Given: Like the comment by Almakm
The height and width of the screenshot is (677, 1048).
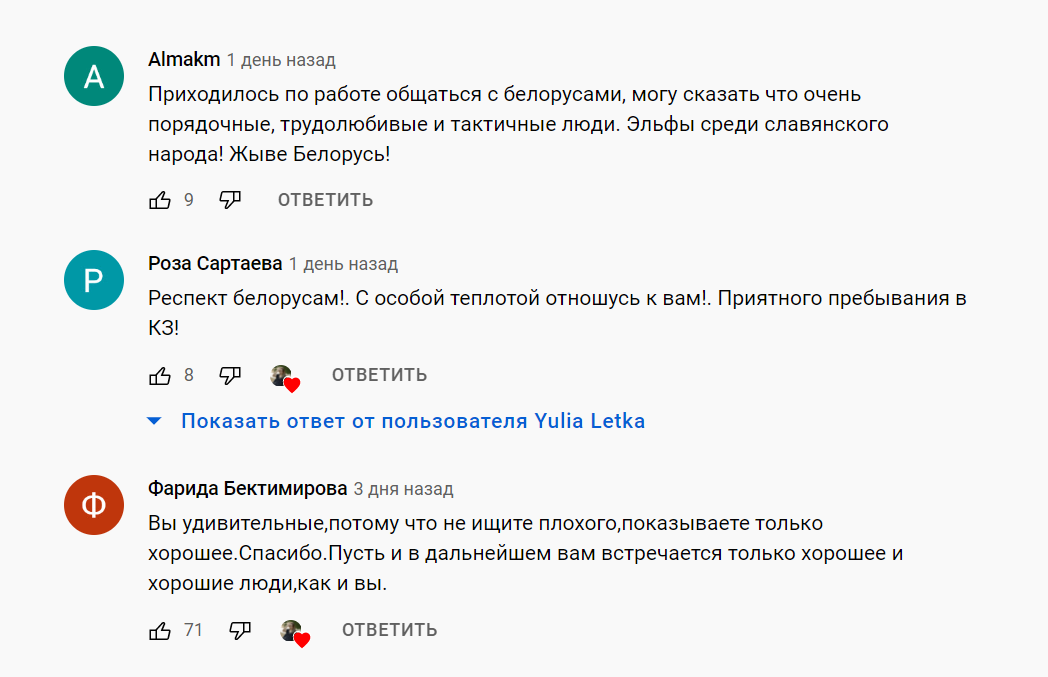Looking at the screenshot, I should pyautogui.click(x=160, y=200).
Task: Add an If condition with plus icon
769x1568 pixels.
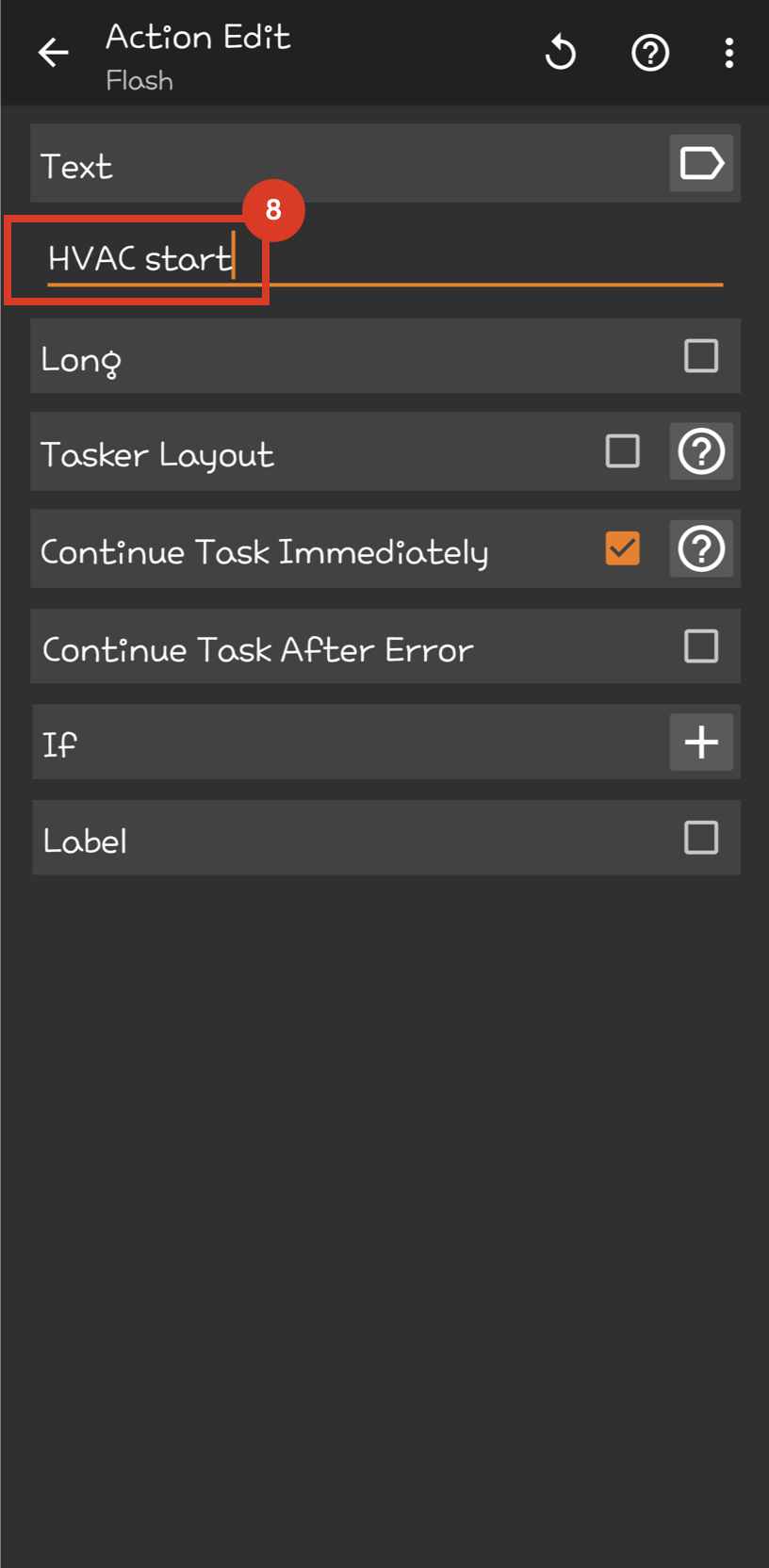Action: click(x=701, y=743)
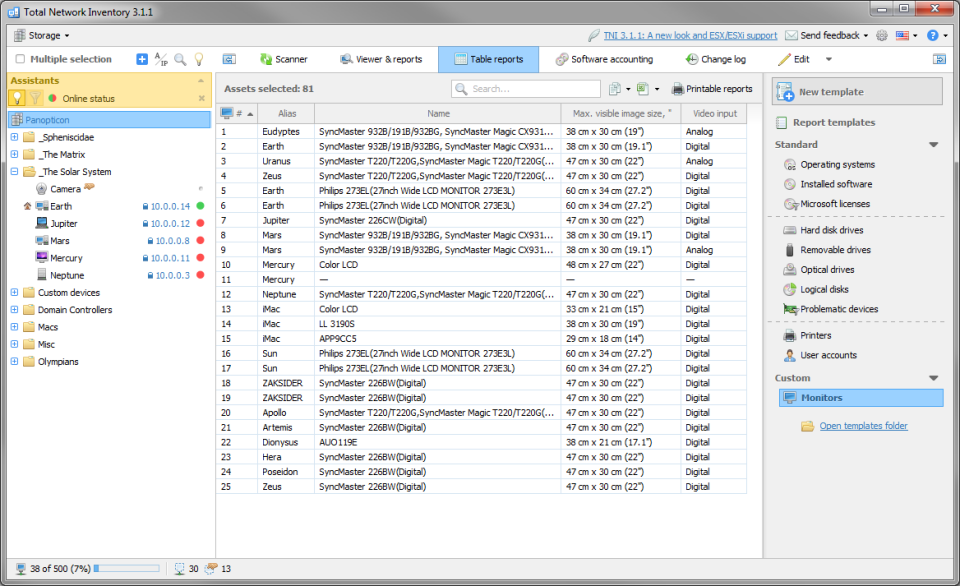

Task brief: Restate the lines above exactly, from the one bearing "The height and" through the final line of the material, both included, omitting pictures.

Written response:
The height and width of the screenshot is (677, 1048).
Looking at the screenshot, I should pyautogui.click(x=160, y=200).
Task: Add an If condition with plus icon
769x1568 pixels.
Action: click(x=701, y=743)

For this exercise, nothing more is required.